Every external call in your tool handler can fail. Database unavailable, API rate limited, network timeout. The way you handle these failures determines whether your AI agent recovers gracefully or enters a spiral of unhelpful retries.

@app.call_tool()
async def call_tool(name: str, arguments: dict) -> list[types.TextContent]:
    if name == "search_customers":
        try:
            results = await asyncio.wait_for(
                search_crm(arguments["query"]),
                timeout=5.0  # 5 second hard cap
            )
            return [types.TextContent(type="text", text=format_results(results))]

        except asyncio.TimeoutError:
            return [types.TextContent(
                type="text",
                text="The CRM search timed out after 5 seconds. Try a more specific query."
            )]
        except DatabaseConnectionError:
            return [types.TextContent(
                type="text",
                text="CRM is temporarily unavailable. The team has been notified."
            )]
        except Exception as e:
            # Log the real error server-side, return safe message to client
            import logging
            logging.error(f"CRM search error: {e}", exc_info=True)
            return [types.TextContent(
                type="text",
                text="An unexpected error occurred. Please try again."
            )]

The pattern: log the real error to your monitoring system, return a clean message to the AI. You don't want stack traces in AI responses.
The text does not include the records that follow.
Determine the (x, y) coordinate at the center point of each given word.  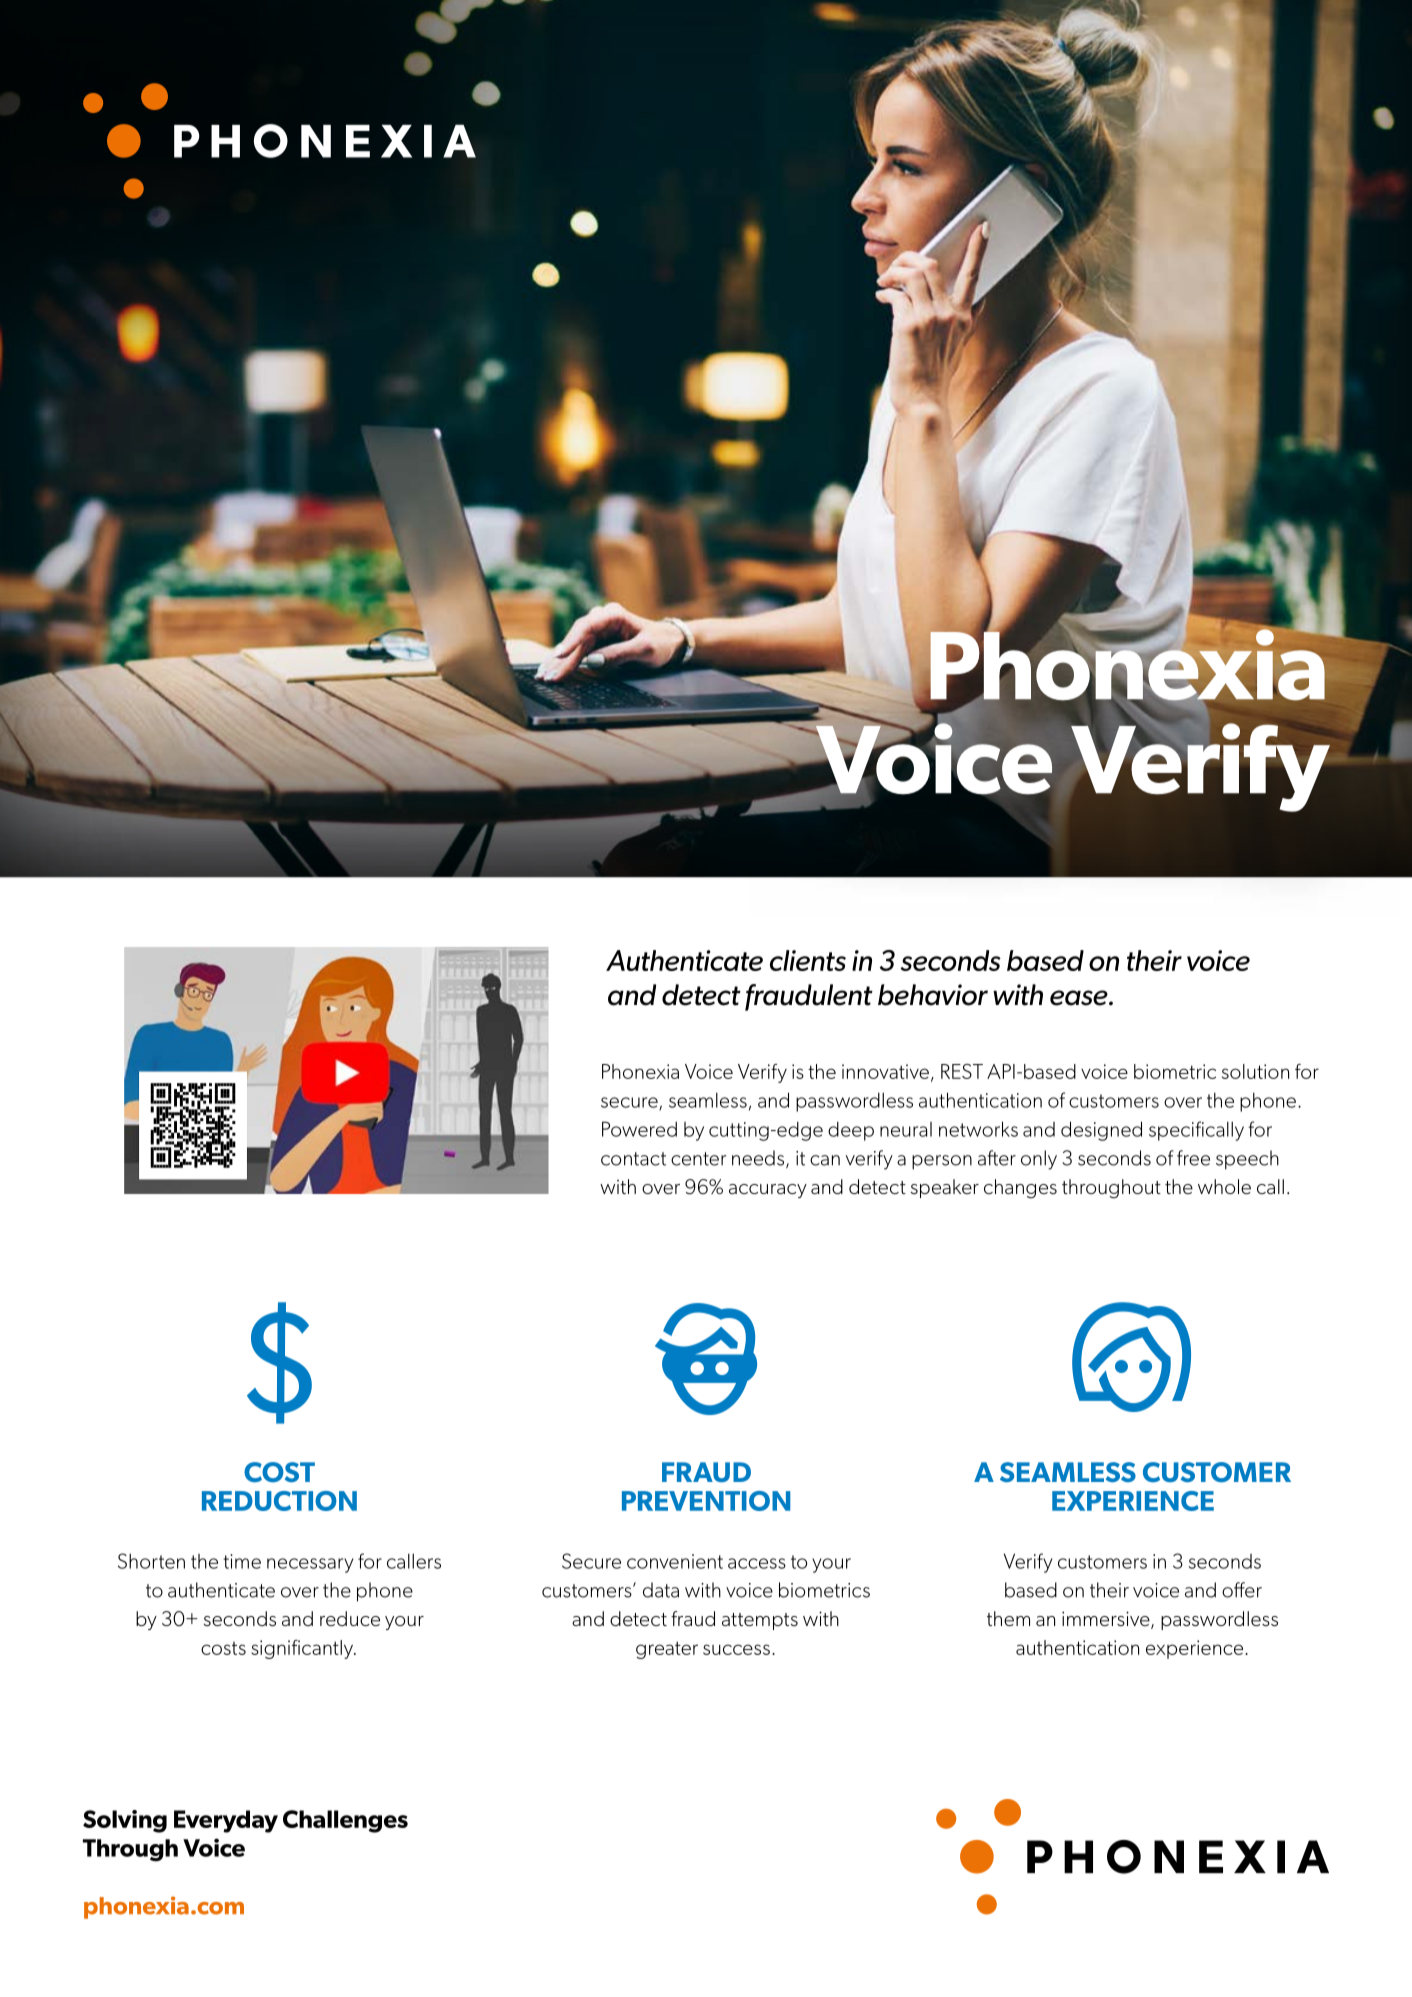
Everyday (226, 1821)
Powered (639, 1129)
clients (808, 960)
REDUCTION (279, 1501)
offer (1242, 1590)
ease (1080, 998)
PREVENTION (706, 1501)
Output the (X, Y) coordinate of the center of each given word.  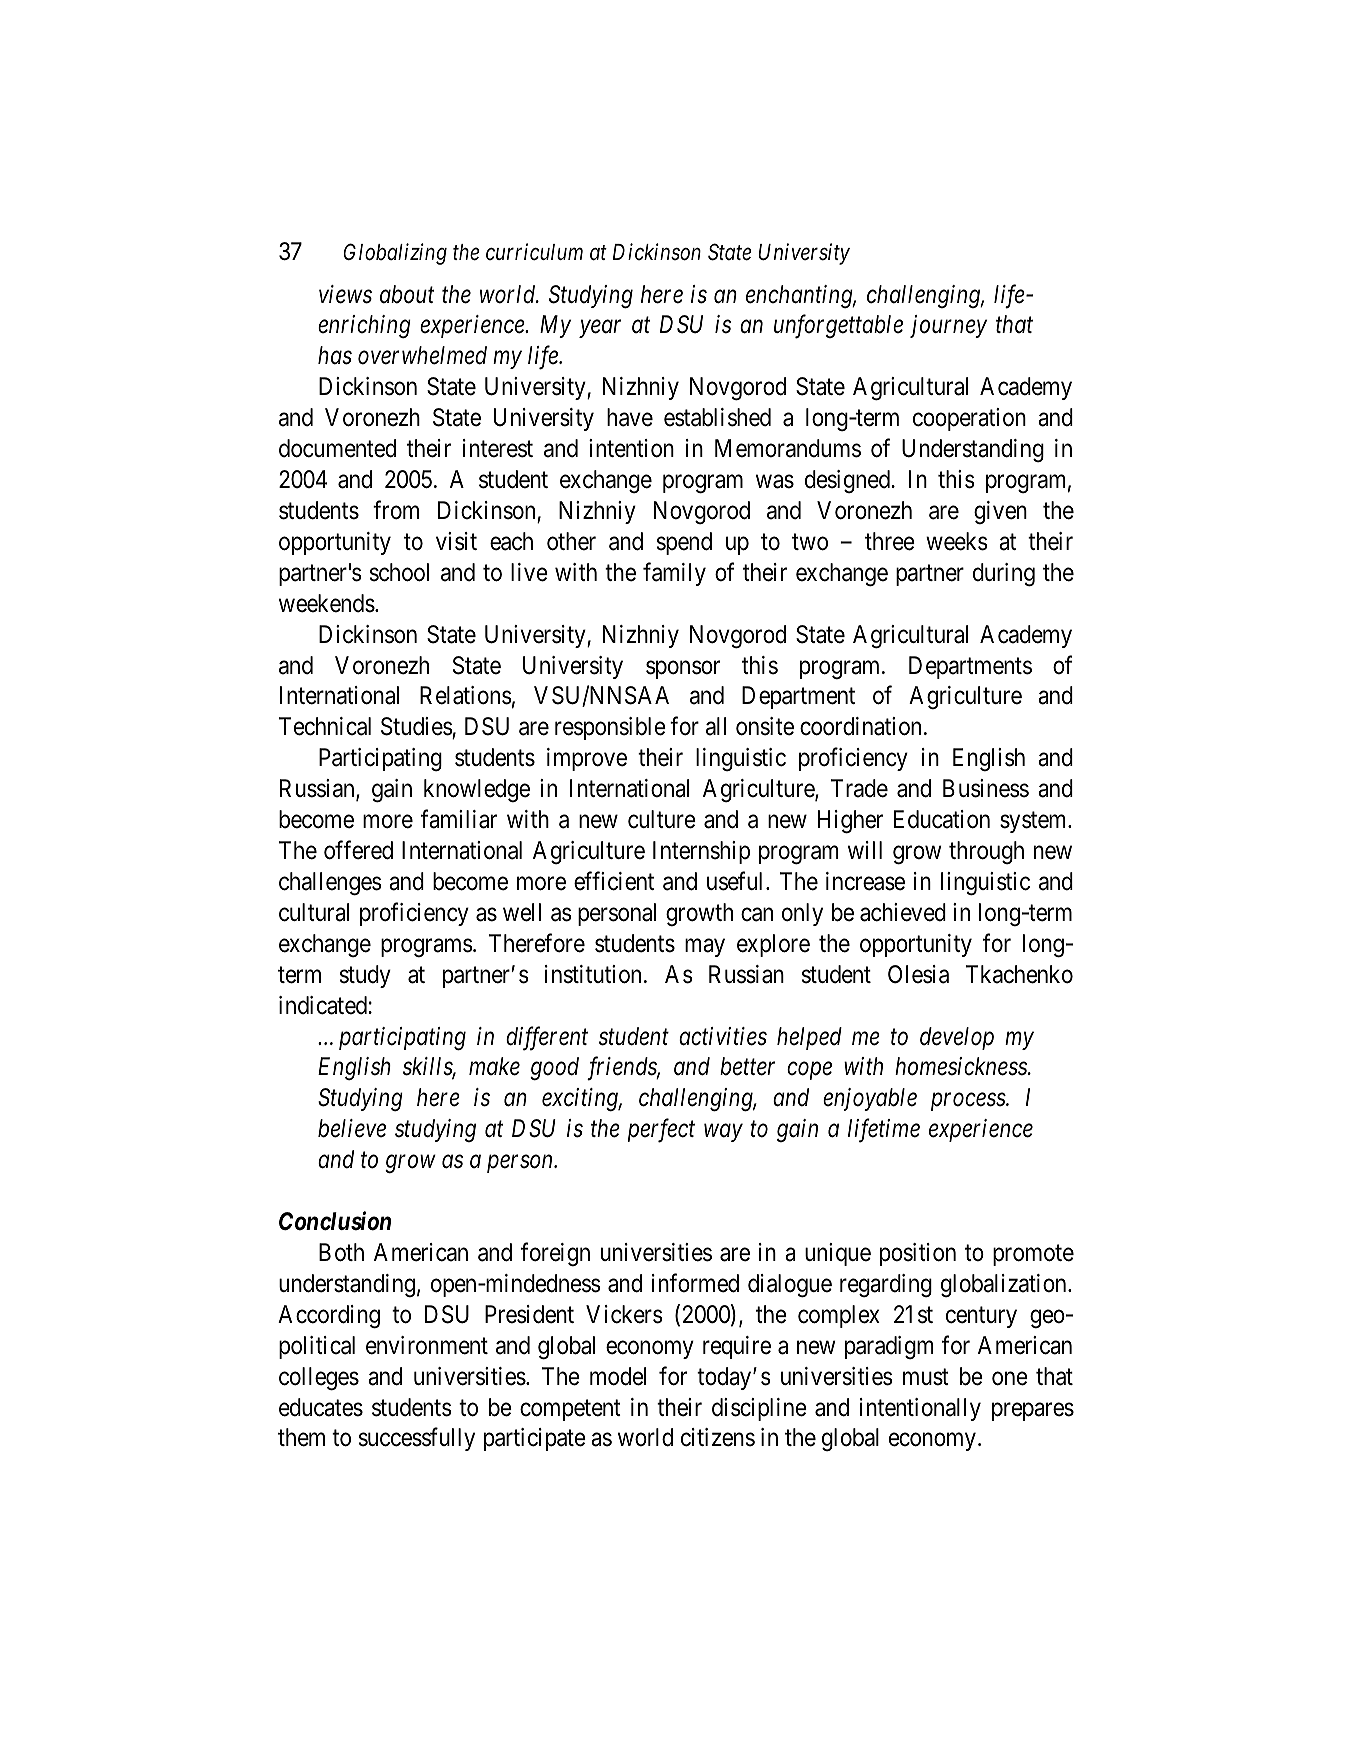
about (407, 294)
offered (358, 850)
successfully (417, 1439)
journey (948, 327)
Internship (701, 852)
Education (942, 819)
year (600, 329)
You also don't want the AI to see your database schema or internal service names in error messages.

Error handling in MCP tools determines whether agents recover gracefully or loop endlessly

Production Patterns That Actually Matter

This is where most MCP tutorials stop, and where the real work begins. I've learned these patterns by running MCP servers handling thousands of calls per day across multiple client deployments.

Authentication for Remote Servers

A 2025 security scan of roughly 2,000 publicly exposed MCP servers found that most had zero authentication. None. An open tool endpoint anyone could call. That's not a theoretical risk — that's a live data leak waiting to happen.

The November 2025 MCP specification addressed this directly: OAuth 2.1 is now the standard for authenticating remote MCP server connections. The flow looks like this:

Client discovers server capabilities at /.well-known/mcp
Client initiates OAuth 2.1 authorization flow
Server validates token on every tool call
Scopes control which tools a client can call (read vs write, which resources)

For simpler internal deployments where you control all clients, API key authentication works fine:

from fastapi import HTTPException, Header
from mcp.server.fastapi import MCPAPIRouter

router = MCPAPIRouter()
VALID_API_KEYS = set(os.environ.get("MCP_API_KEYS", "").split(","))

async def verify_api_key(x_api_key: str = Header(None)):
    if x_api_key not in VALID_API_KEYS:
        raise HTTPException(status_code=401, detail="Invalid API key")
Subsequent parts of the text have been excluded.